そして、鏡夜の覚悟を感じ取った輝夜は霊装を構え直す。
「──名前を。名前を聞いてもいいかな?」
「生憎と、若き英雄様に名乗る名前なんてねえよ。だから、せめて俺の顔でも覚えておいてくれ」
「……ああ。覚えておこう」
そのやり取りを最後に、二人は言葉を交わすことはなく、ただ拳と刃を交わし始めた。
◇
花梨の元にたどり着いた璃空。
そこまでの道のりは何故かとても長く遠い道のりだったような気がした。
横たわる花梨の霊力は見違えるほどに変化しており、髪の色は白と黒が混ざっていた。
花梨の心臓には未だに炎剣が突き刺さっており、そこから花梨の身体が徐々に、徐々に燃やされていた。

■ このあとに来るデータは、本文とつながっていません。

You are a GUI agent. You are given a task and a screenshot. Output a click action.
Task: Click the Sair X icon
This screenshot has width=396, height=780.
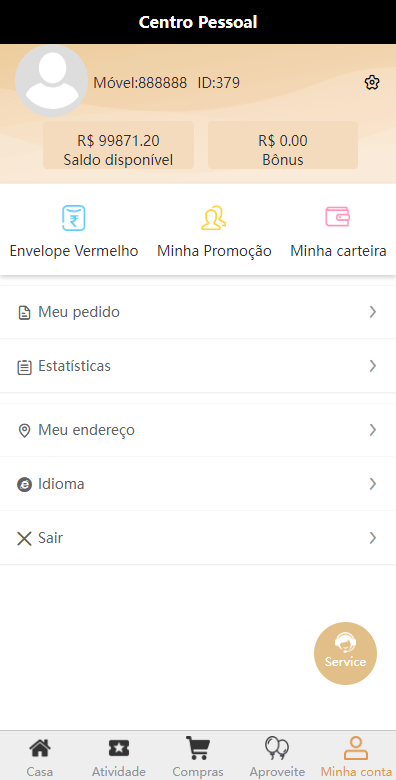click(x=24, y=538)
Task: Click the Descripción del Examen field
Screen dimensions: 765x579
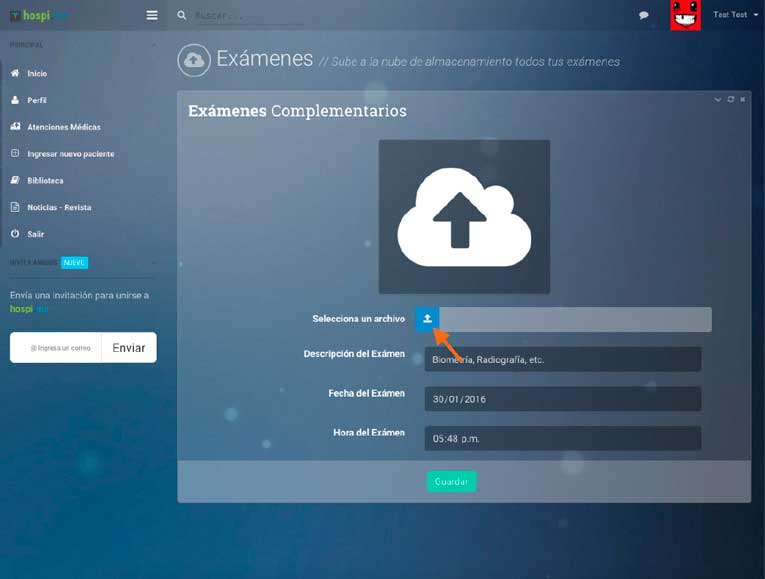Action: pos(562,359)
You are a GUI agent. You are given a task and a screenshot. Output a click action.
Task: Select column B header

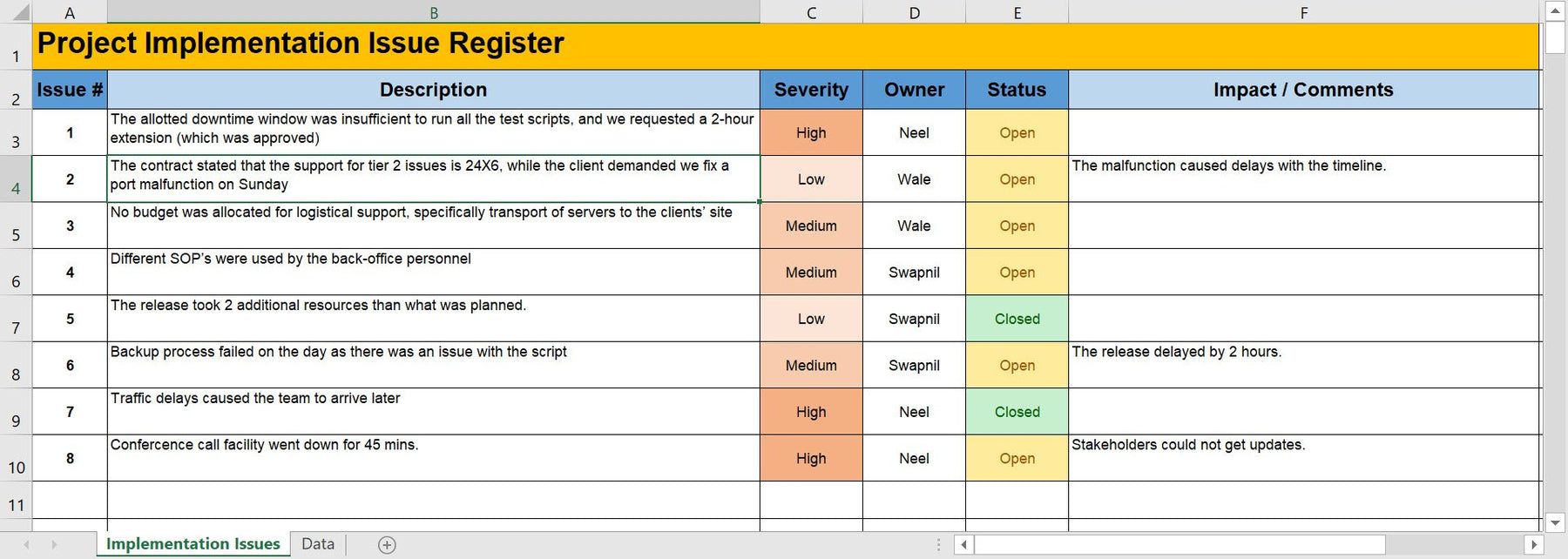[x=433, y=12]
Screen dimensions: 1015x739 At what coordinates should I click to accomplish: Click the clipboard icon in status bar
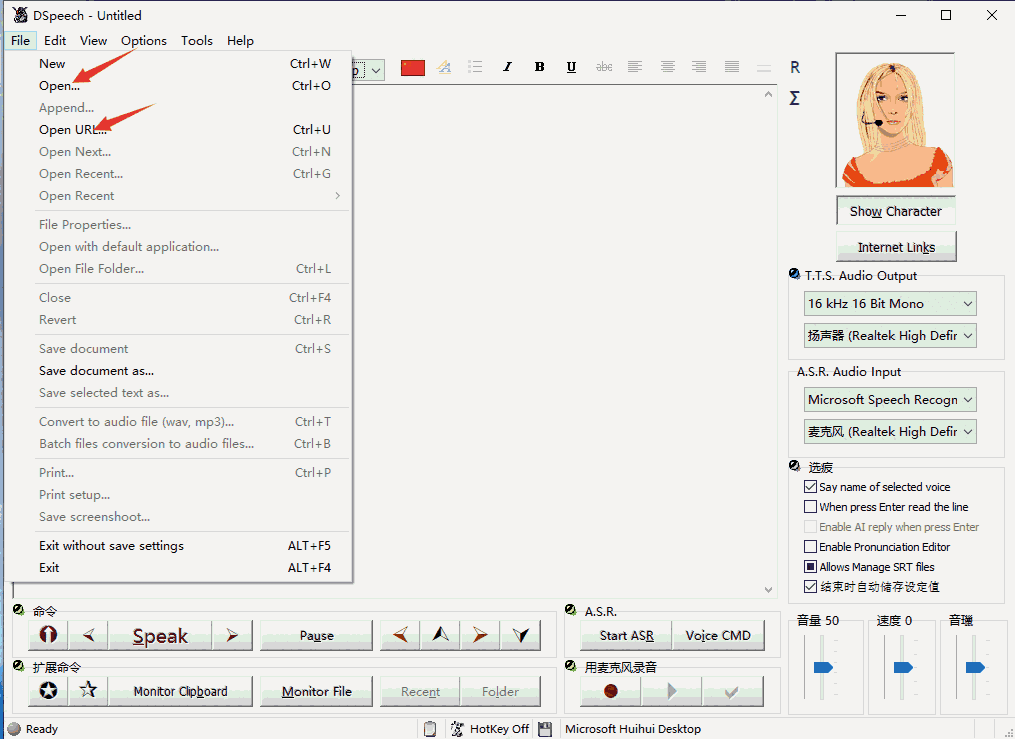[x=429, y=729]
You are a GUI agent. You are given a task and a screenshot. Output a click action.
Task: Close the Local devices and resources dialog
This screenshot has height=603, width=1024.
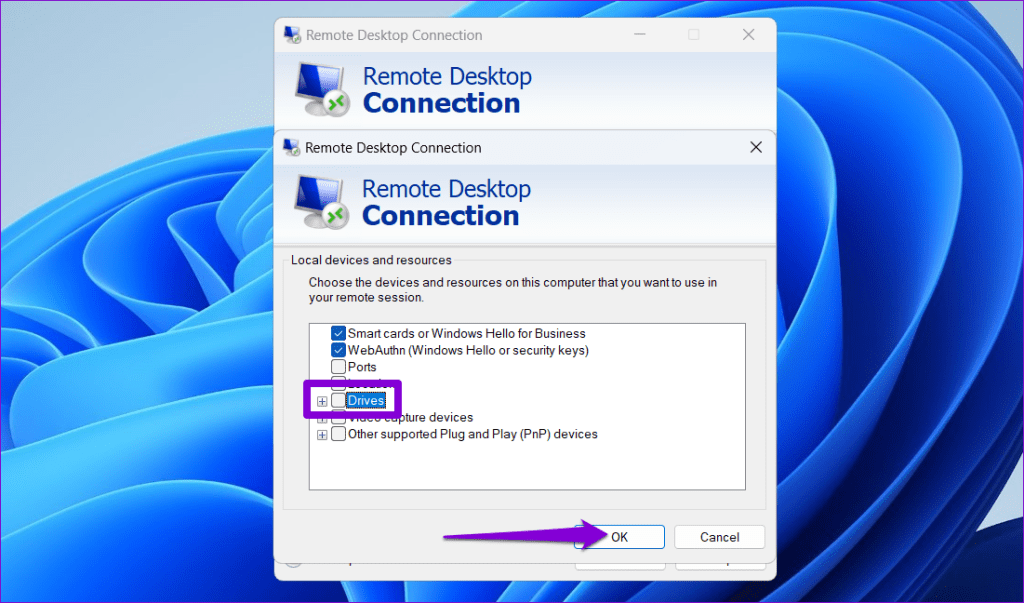coord(756,147)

彼女の身体はどうにか傷を再生しようとしているようだが、身体が燃える速度に再生速度が追い付いていなかった。
治癒能力者が再生できない傷を誰が治せるのか。
もはやどうしようもない花梨の姿を、自分の目でしっかりと捉えてしまった璃空はその場に崩れ落ちる。
「か、りん……」
零れるように口から出た呟きで、花梨は閉じていた目をゆっくりと開いた。
焦点が合わずぼやけていた視界がどうにか璃空にピントを合わせていく。
「り、く……」
ようやく目に映った璃空の姿に安心した花梨は優しく微笑んだ。
弱々しく璃空の傷だらけの身体に触れた。
「もう……また、無茶したの……?」
「──ああ。俺は、お前がいないと、無茶ばっかりするみたいだ……」
「はあ……これからは、無茶ばっかりしちゃダメだからね……? もう、私はそばにいられないんだから」
「心配すんな……俺だって、もう、子供じゃないんだ……」
そう言いながら、璃空は子供のように涙を流していた。
「泣かないでよ」と言いながら、花梨の目からも涙が零れ落ちていた。
「璃空……ごめんね。本当は、ずっとそばにいたかった。今までも、これからも……!!」
ボロボロと崩れ始める花梨の身体。
彼女は涙を流しながら胸の内に秘めていた想いを吐き出した。
ずっと璃空の隣にいた、たった一人の幼馴染は、初めてどこにでもいる普通の少女として璃空の前で笑顔を浮かべた。
「璃空。ずっと大好きだよ」
「っ!! 花梨……!!」
花梨の告白に璃空は彼女を抱きしめようとする。
だが、璃空が花梨に触れる前に、彼女の身体は灰になって空に舞っていった。
その時、璃空は自分の耳に聞こえていたひび割れる音が一体何なのか理解した。
これは自分の心が壊れる音だ。
悠斗を手にかけたことで壊れる寸前だった璃空の心は、花梨の死で限界を迎える。
ガシャンという音と共に、璃空の心はもろく壊れ崩れ去った。